The response has varied according to the degree of their remaining commitment to psychoanalysis. Quite a few of my former dissertation advisees, I am happy to say, have abandoned Freud’s system without any prompting from me. I have tried to show others why I no longer consider myself a Freudian. Real dialogue with committed Freudians has been hard to establish, however. One of the less appealing features of psychoanalysis is that it encourages the believer to regard an opponent’s ideas, not as so many arguments to be answered in kind, but as symptoms of neurotic flight from reality. Thus some people with whom I would like to exchange views simply feel sorry for me, as they would for a friend who has been seized by delusions.

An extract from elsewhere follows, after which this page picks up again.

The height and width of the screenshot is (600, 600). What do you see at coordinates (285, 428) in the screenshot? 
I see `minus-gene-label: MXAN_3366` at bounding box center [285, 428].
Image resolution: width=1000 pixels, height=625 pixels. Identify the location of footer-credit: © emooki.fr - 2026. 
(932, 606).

One even wrote publicly of the ‘developmentally early dynamic’ that must have left me incapable of remaining content with the correct theory of mind. And several of the correspondents in the October Commentary indulged in similar hints about my compulsions. All they required for a jiffy diagnosis, apparently, was the fact that I don’t care for psychoanalysis any more.
To play the devil’s advocate, let me ask if they could conceivably be right about your ‘case’.

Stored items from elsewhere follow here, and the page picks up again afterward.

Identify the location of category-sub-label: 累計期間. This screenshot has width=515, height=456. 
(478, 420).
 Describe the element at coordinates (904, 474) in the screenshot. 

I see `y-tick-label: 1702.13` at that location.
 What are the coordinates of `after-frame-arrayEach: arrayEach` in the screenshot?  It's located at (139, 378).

It’s always possible. But in reasoning in that style, they commit the fallacy of psychologism, whereby attention is diverted from the substance of a person’s argument to the supposed mental state that led him to propose it. The psychologistic ploy is a means of evading an issue that you can’t successfully address on its merits.

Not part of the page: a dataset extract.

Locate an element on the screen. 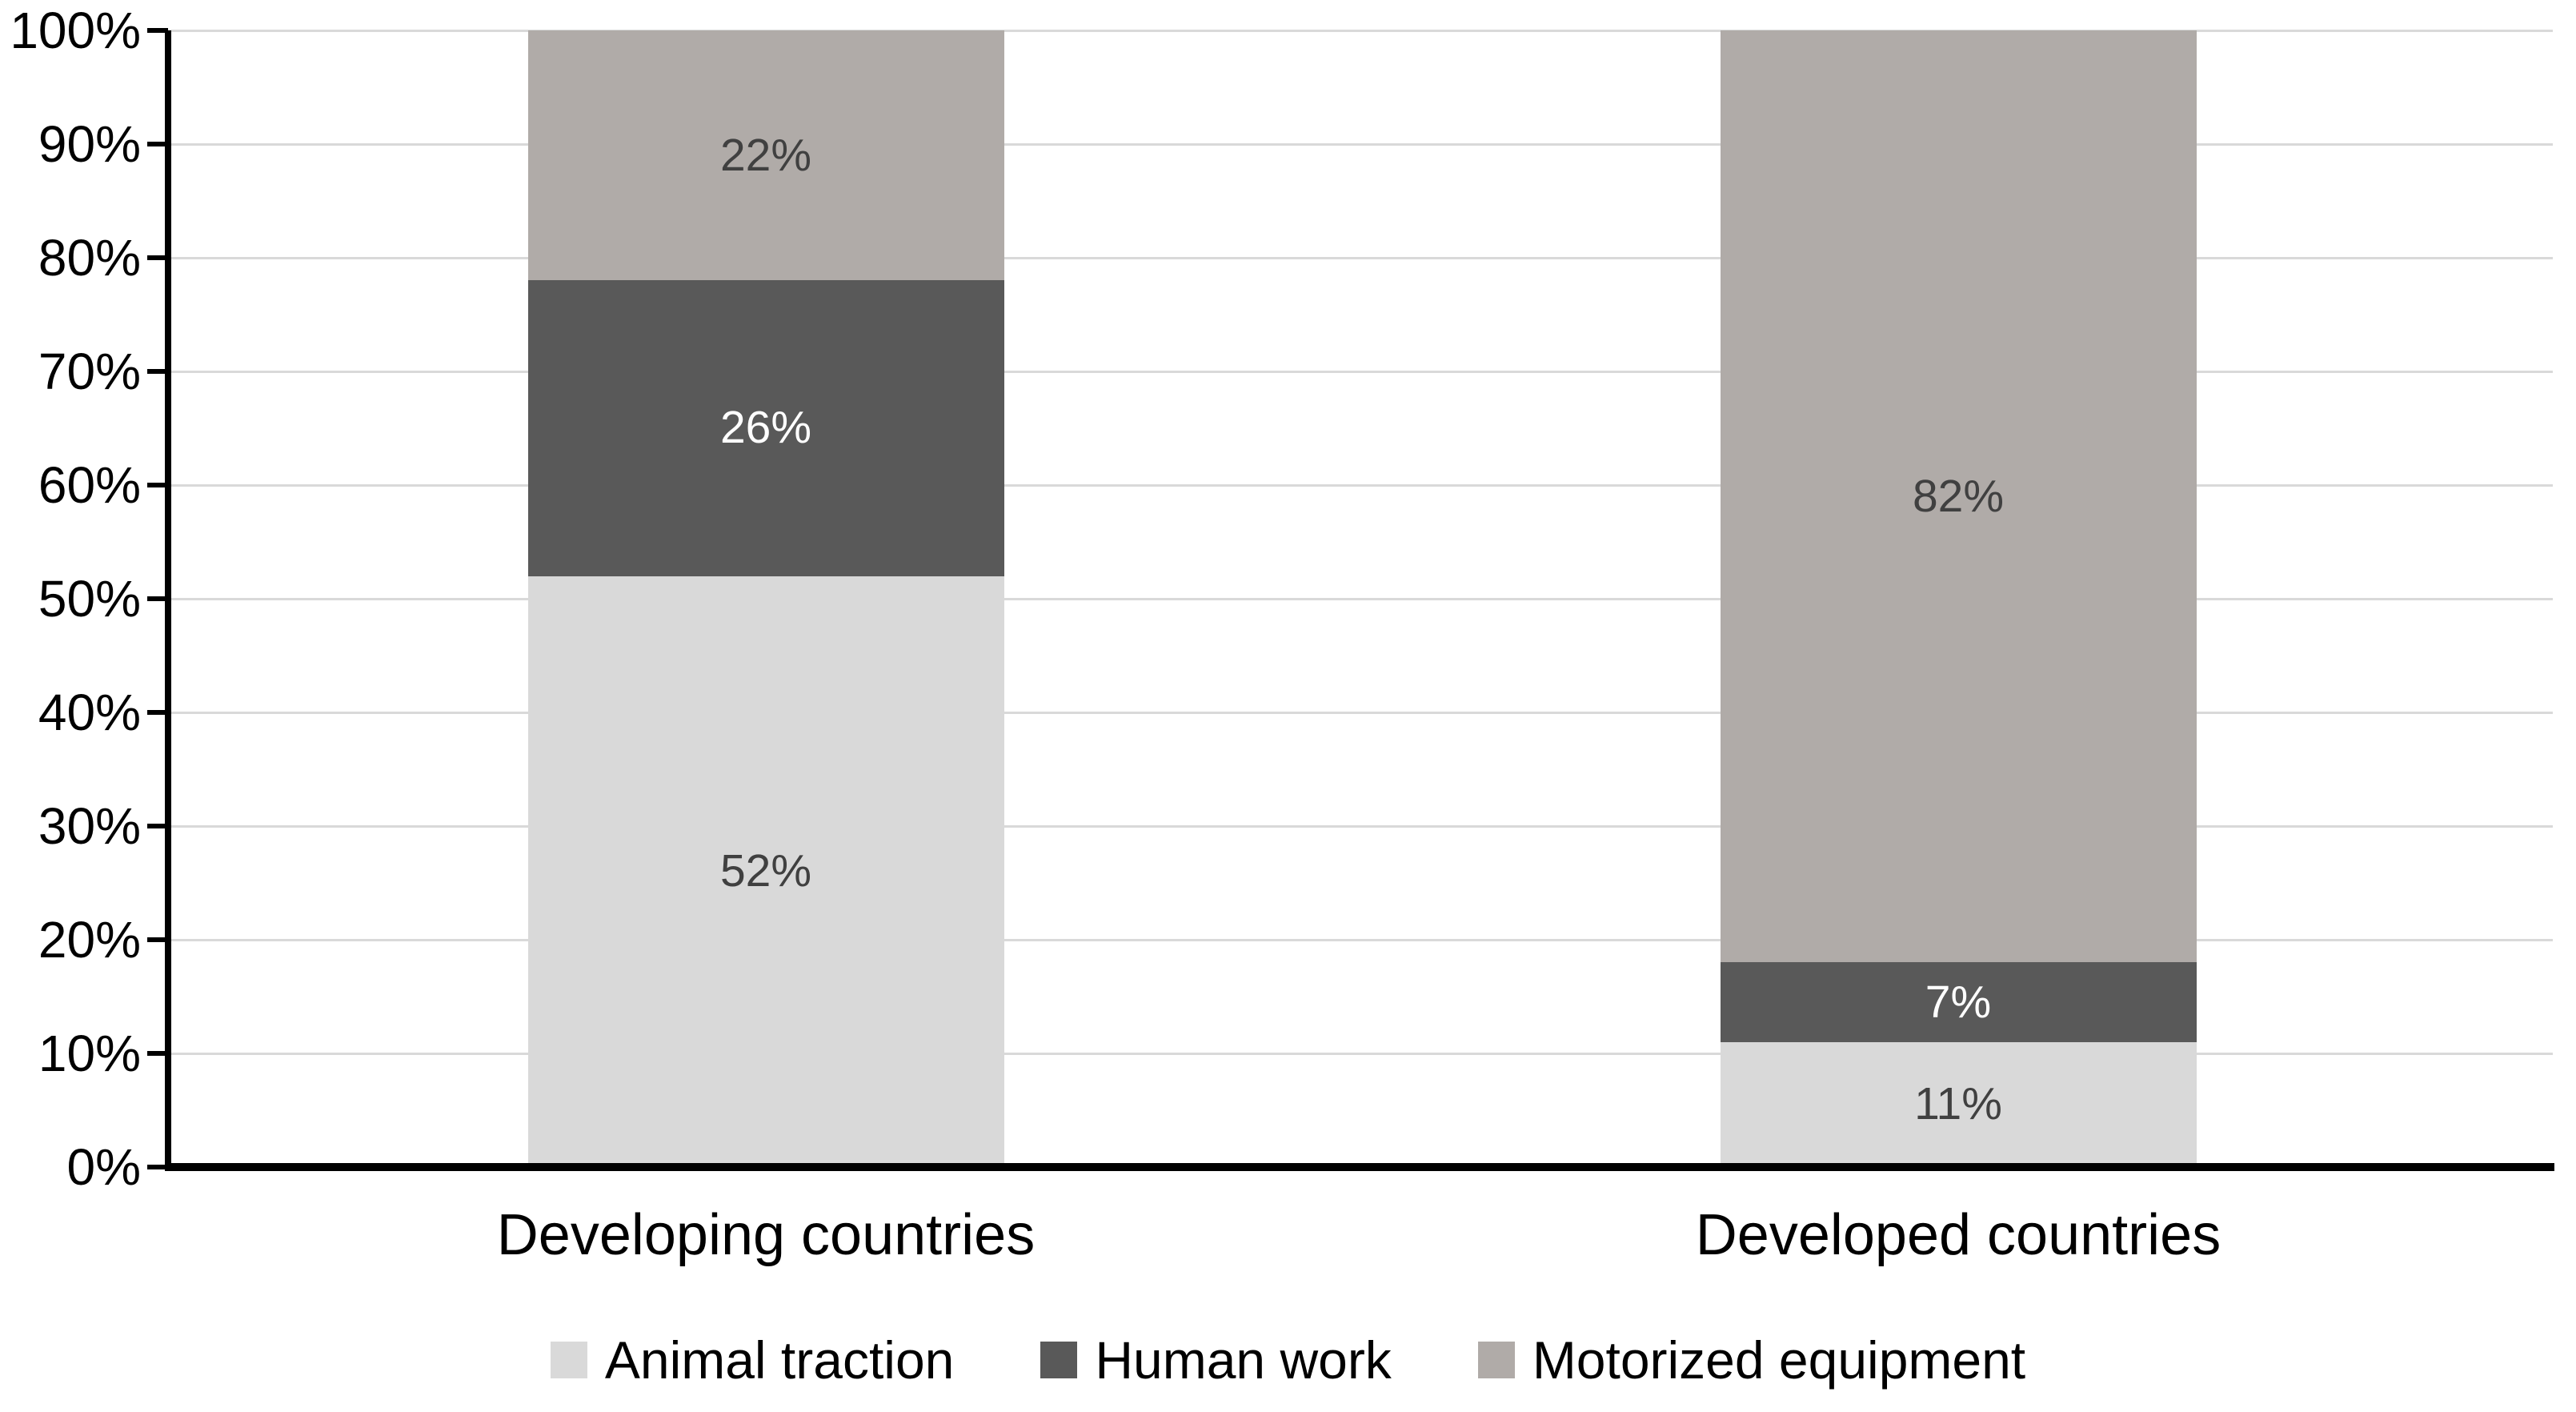  data-label-developing-countries-motorized-equipment: 22% is located at coordinates (766, 155).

Can you sum up for us how you feel now that ‘Analysis Terminable’ has seen the light of day?
On the one hand, it is disagreeable to have to repudiate my own former ideas and to admit that a decade’s worth of intellectual effort was largely misplaced. On the other hand, I know that I have always been sure of my commitment to rationally-based knowledge, and I think I have demonstrated that commitment in the process of detaching myself from psychoanalysis. This may sound platitudinous to you. In my field of literary studies, however, the most dazzling current fashion is to deny that people can ever get outside their presuppositions. Thus an appeal to independent evidence is considered to be only a ‘reinscribing’ of one’s subjectivity, since evidence itself is thought to be an artifact of the theory it is meant to corroborate. Of course this is an unnecessarily bleak position: the undeniable achievements of modern science rest on the possibility of establishing sufficiently uncontaminatcd grounds to support or cast doubt on a given theory. But by choosing to ignore that fact, literary theorists can promote a dandyish pyrrhonism that reduces all critical discourse to play, without regard for the relative correspondence of statements to discernible realities. In recent published statements, I have tried to resist that trivialisation of literary criticism. I believe that the difference between empirically adequate and inadequate statements ought to count as much in my discipline as in any other. If the main objection to that programme is that people never escape from what they already believe, I can put my own case forward as contrary testimony. I know it is possible to be weaned away from a defective theory by unanswerable objections and a preponderance of evidence. Though the process wasn’t exactly pleasant in my case, it has given me hope that I can go on learning, and not be merely a prisoner of my current mind-set. That hope is what academic life is or ought to be all about.